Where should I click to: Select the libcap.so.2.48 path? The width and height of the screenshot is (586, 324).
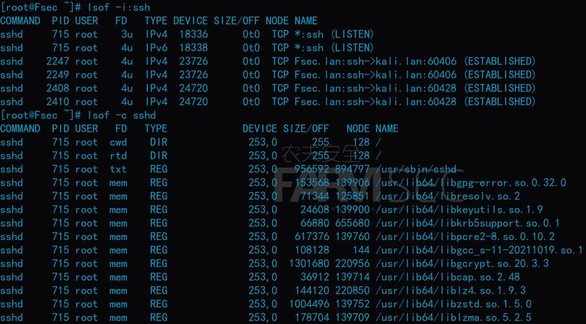(447, 277)

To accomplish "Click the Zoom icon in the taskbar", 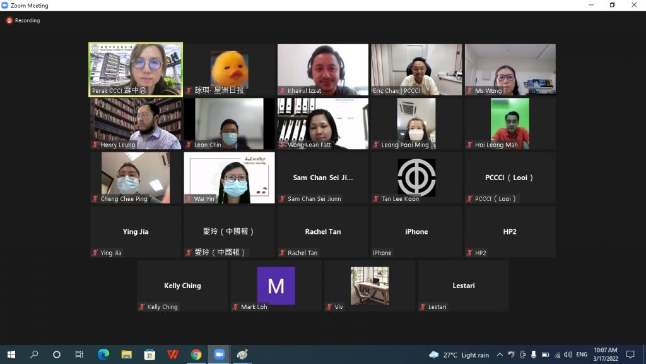I will tap(219, 355).
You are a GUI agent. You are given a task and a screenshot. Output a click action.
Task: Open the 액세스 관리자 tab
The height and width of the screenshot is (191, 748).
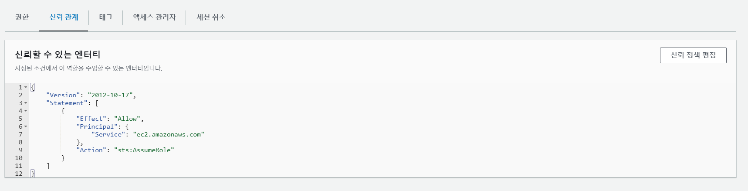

• WORK REQUIRED
Your output should consist solely of the lines from the line containing "You are a GUI" through the last line of the entries, verbatim, minus any pictures.

• ANSWER SECTION
You are a GUI agent. You are given a task and a screenshot. Output a click action.
Task: Open the 액세스 관리자 tab
The height and width of the screenshot is (191, 748).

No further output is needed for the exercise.